Download or read book Machine Learning and Data Mining in Pattern Recognition written by Petra Perner and published by Springer Science & Business Media. This book was released on 2005-07-08 with total page 709 pages. Available in PDF, EPUB and Kindle. Book excerpt: We met again in front of the statue of Gottfried Wilhelm von Leibniz in the city of Leipzig. Leibniz, a famous son of Leipzig, planned automatic logical inference using symbolic computation, aimed to collate all human knowledge. Today, artificial intelligence deals with large amounts of data and knowledge and finds new information using machine learning and data mining. Machine learning and data mining are irreplaceable subjects and tools for the theory of pattern recognition and in applications of pattern recognition such as bioinformatics and data retrieval. This was the fourth edition of MLDM in Pattern Recognition which is the main event of Technical Committee 17 of the International Association for Pattern Recognition; it started out as a workshop and continued as a conference in 2003. Today, there are many international meetings which are titled “machine learning” and “data mining”, whose topics are text mining, knowledge discovery, and applications. This meeting from the first focused on aspects of machine learning and data mining in pattern recognition problems. We planned to reorganize classical and well-established pattern recognition paradigms from the viewpoints of machine learning and data mining. Though it was a challenging program in the late 1990s, the idea has inspired new starting points in pattern recognition and effects in other areas such as cognitive computer vision.

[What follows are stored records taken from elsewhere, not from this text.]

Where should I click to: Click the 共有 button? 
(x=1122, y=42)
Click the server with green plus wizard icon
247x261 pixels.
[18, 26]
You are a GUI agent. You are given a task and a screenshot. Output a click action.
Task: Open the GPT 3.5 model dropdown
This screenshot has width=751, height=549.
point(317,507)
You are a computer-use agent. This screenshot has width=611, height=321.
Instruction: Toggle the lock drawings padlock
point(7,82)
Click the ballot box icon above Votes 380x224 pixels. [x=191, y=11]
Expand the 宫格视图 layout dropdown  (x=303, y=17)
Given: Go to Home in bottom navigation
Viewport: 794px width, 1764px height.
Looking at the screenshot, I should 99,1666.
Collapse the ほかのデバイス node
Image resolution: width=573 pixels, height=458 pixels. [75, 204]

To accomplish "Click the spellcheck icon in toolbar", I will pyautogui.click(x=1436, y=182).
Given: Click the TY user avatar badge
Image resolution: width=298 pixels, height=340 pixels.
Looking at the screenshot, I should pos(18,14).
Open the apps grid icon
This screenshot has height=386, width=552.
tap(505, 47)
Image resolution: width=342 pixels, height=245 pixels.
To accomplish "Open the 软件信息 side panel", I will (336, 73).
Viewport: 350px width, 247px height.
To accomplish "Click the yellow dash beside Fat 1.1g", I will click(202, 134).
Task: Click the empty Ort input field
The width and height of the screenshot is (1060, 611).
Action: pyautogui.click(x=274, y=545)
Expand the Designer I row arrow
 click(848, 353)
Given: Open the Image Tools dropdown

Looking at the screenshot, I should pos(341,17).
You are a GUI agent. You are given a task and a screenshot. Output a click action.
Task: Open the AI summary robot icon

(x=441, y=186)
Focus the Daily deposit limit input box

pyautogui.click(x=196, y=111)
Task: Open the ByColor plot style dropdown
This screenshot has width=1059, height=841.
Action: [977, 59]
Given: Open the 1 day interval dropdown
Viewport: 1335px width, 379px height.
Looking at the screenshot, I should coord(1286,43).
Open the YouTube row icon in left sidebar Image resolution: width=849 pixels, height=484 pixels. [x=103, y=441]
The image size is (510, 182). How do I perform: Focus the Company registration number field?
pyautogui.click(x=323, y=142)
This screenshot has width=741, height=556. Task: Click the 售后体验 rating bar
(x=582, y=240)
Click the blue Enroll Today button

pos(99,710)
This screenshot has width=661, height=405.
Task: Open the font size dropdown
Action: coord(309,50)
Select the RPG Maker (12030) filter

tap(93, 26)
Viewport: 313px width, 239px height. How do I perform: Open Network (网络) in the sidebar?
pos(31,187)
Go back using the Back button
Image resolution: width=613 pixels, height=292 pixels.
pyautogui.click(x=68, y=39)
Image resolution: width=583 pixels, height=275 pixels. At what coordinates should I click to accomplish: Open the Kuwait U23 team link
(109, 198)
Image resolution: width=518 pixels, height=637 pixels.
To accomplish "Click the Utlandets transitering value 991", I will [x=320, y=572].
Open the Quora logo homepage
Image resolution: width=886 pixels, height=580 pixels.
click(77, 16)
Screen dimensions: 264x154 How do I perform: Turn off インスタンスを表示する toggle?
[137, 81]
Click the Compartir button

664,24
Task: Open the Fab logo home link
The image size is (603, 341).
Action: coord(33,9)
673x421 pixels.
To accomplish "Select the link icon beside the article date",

Data Mining and Machine Learning

Download Data Mining and Machine Learning PDF Online Free

Author :
Publisher : Cambridge University Press
ISBN 13 : 1108658695
Total Pages : 780 pages
Book Rating : 4.1/5 (86 download)

DOWNLOAD NOW!


Book Synopsis Data Mining and Machine Learning by : Mohammed J. Zaki

Download or read book Data Mining and Machine Learning written by Mohammed J. Zaki and published by Cambridge University Press. This book was released on 2020-01-30 with total page 780 pages. Available in PDF, EPUB and Kindle. Book excerpt: The fundamental algorithms in data mining and machine learning form the basis of data science, utilizing automated methods to analyze patterns and models for all kinds of data in applications ranging from scientific discovery to business analytics. This textbook for senior undergraduate and graduate courses provides a comprehensive, in-depth overview of data mining, machine learning and statistics, offering solid guidance for students, researchers, and practitioners. The book lays the foundations of data analysis, pattern mining, clustering, classification and regression, with a focus on the algorithms and the underlying algebraic, geometric, and probabilistic concepts. New to this second edition is an entire part devoted to regression methods, including neural networks and deep learning.